▸ WHAT YOU SHOULD DO: In the entries below, which lines run from the one with "Task: Click the help icon beside Produs label" through the one with "Image resolution: width=1080"? Repeat exactly those, both included, and no pictures.
INFORMATION GIVEN: Begin
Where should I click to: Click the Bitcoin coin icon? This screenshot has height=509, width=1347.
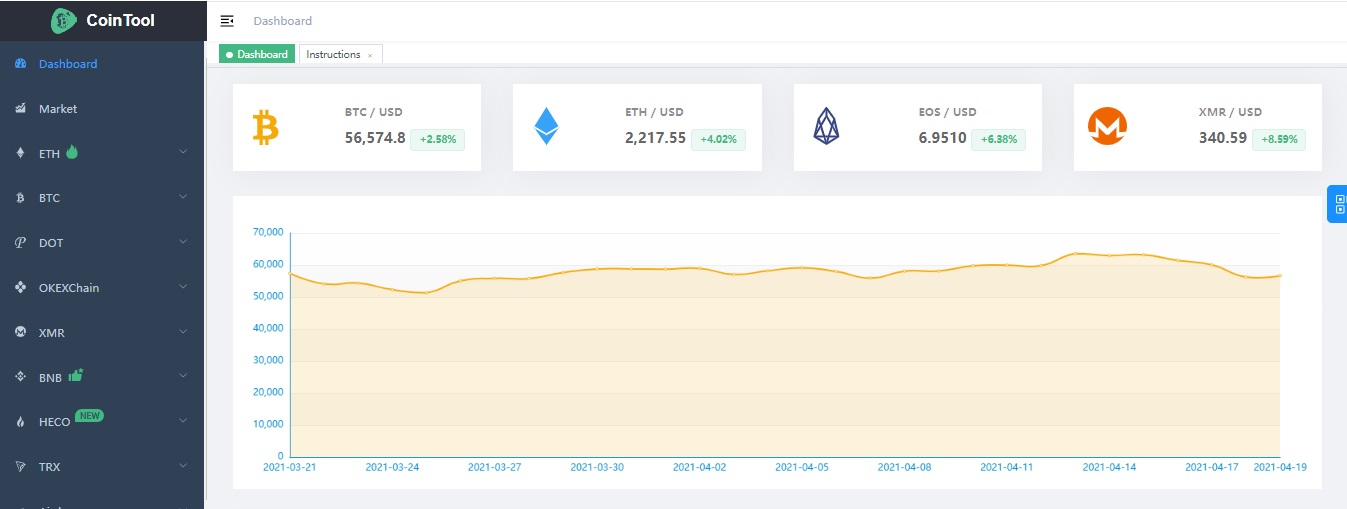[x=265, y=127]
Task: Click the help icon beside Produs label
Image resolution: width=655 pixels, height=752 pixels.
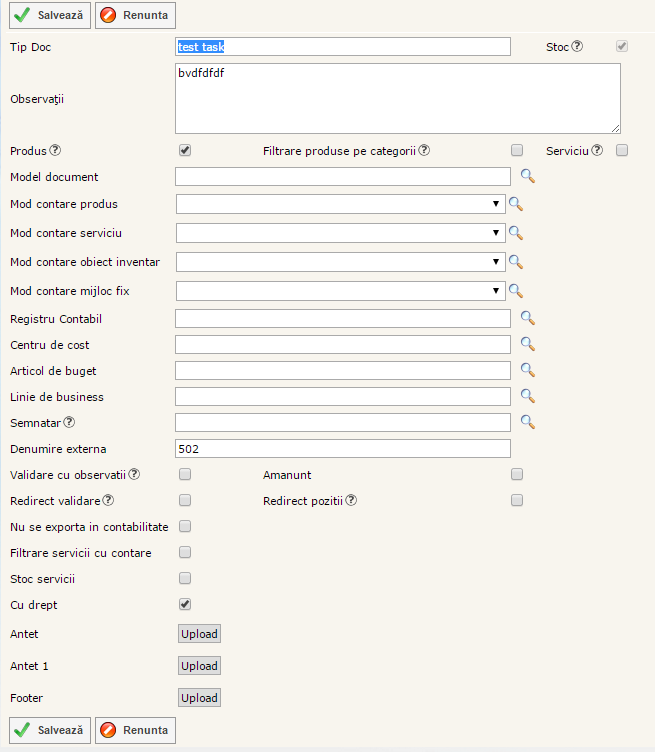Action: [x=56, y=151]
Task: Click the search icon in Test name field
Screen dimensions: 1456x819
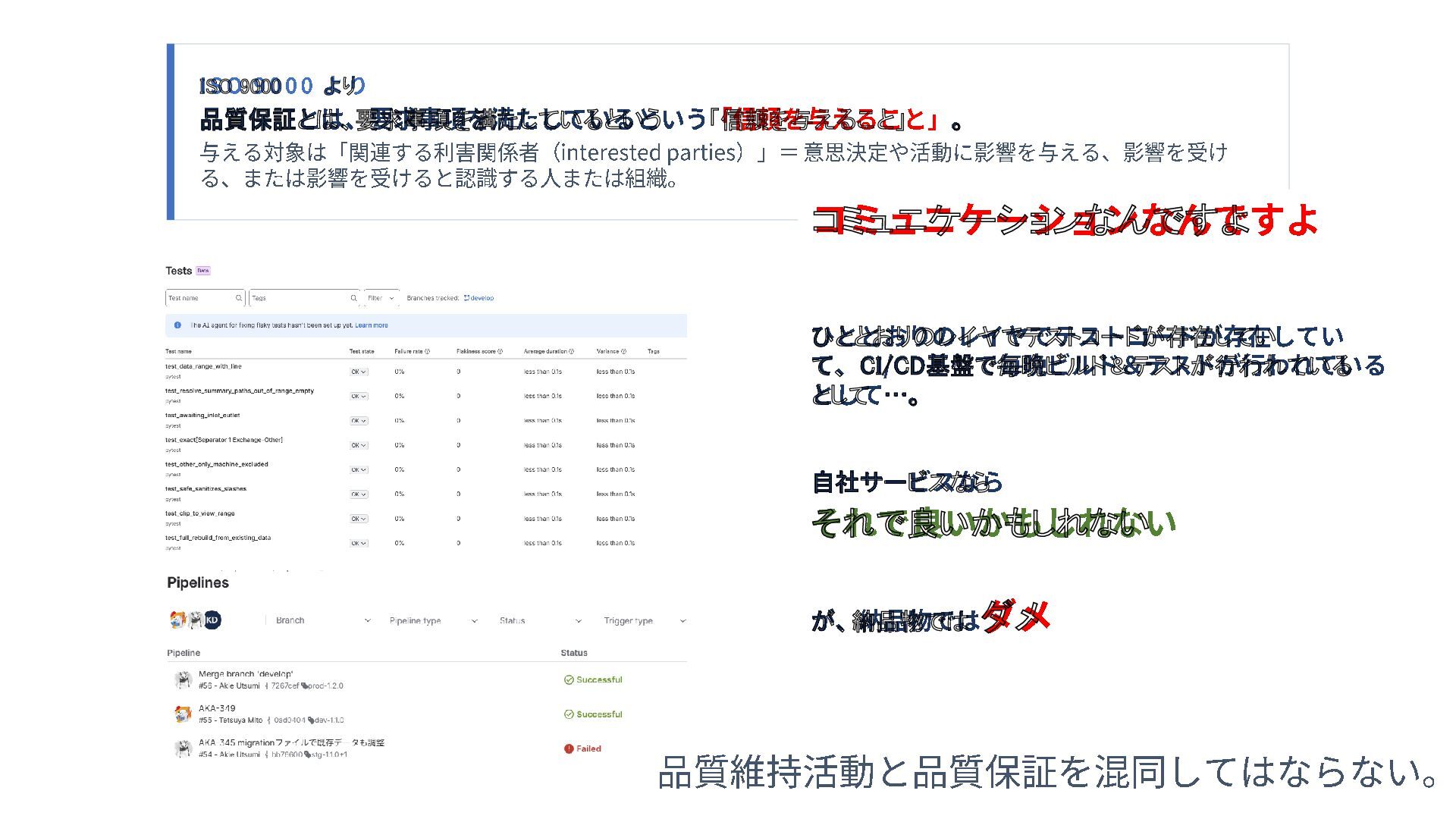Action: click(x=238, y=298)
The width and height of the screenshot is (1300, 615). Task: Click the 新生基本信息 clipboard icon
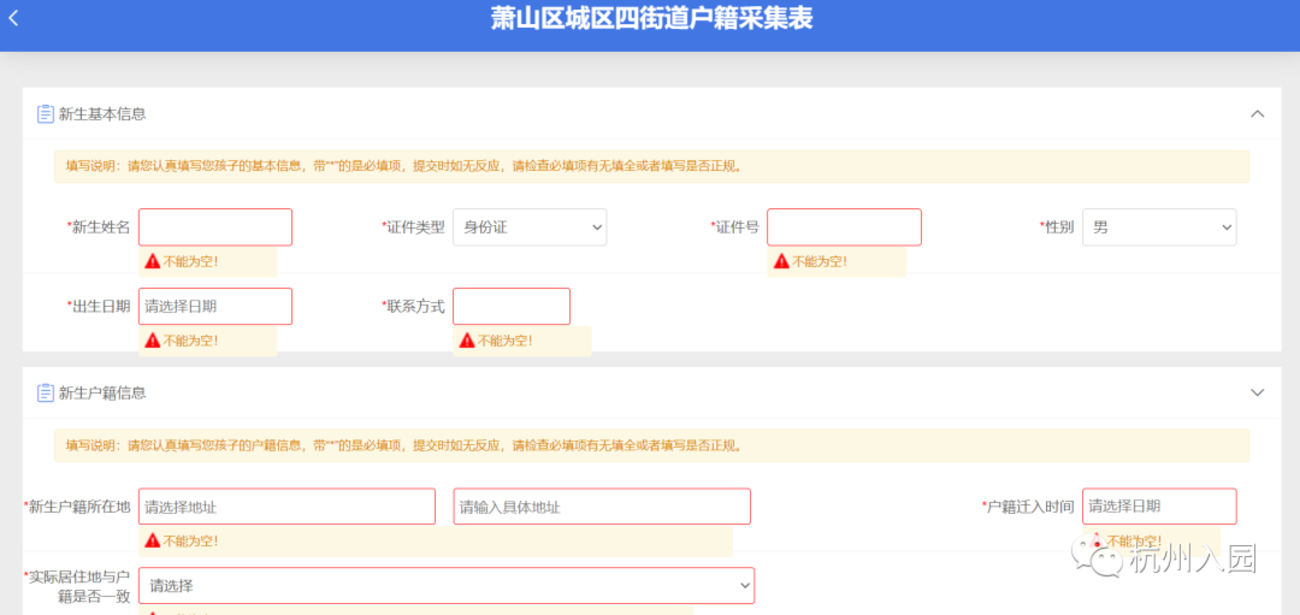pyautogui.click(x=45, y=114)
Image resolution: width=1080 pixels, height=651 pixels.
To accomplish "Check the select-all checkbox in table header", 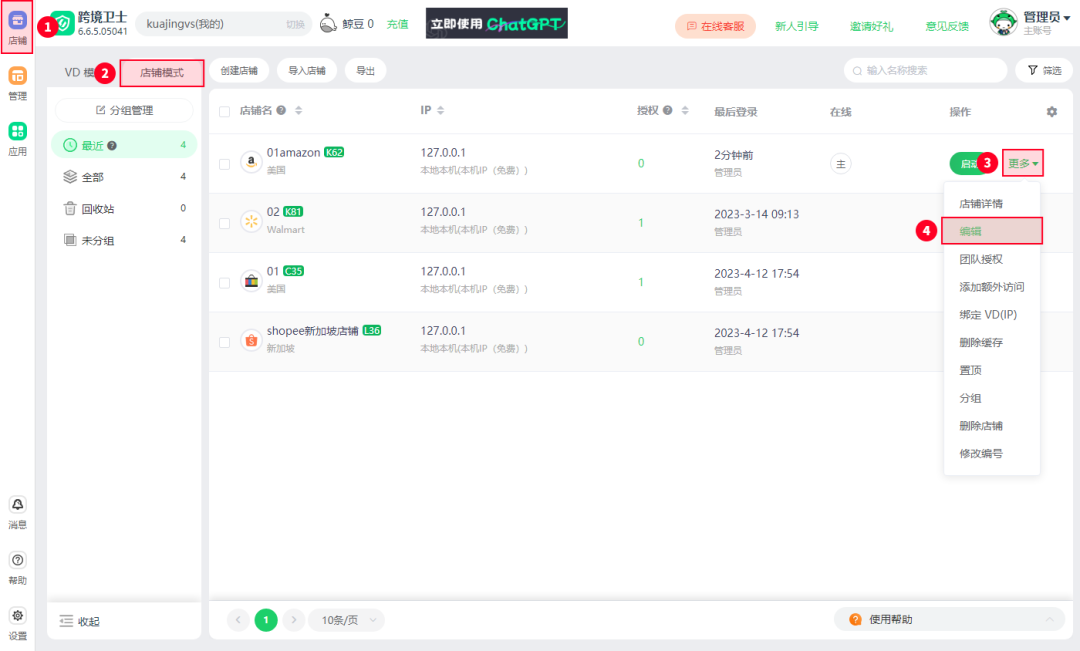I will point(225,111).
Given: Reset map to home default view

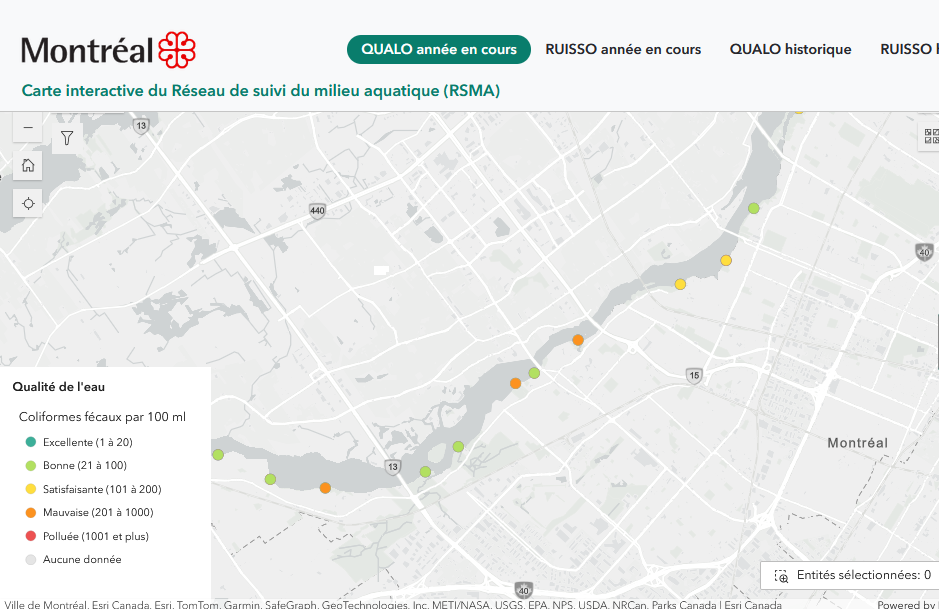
INFORMATION GIVEN: End
▸ ANSWER FOR THIS EXERCISE:
Task: Click the help icon beside Produs label
Image resolution: width=655 pixels, height=752 pixels.
Action: [x=56, y=151]
Task: Click the search icon in Test name field
Screen dimensions: 1456x819
Action: click(x=238, y=298)
The width and height of the screenshot is (1300, 615). Task: Click the 新生基本信息 clipboard icon
pyautogui.click(x=45, y=114)
Image resolution: width=1080 pixels, height=651 pixels.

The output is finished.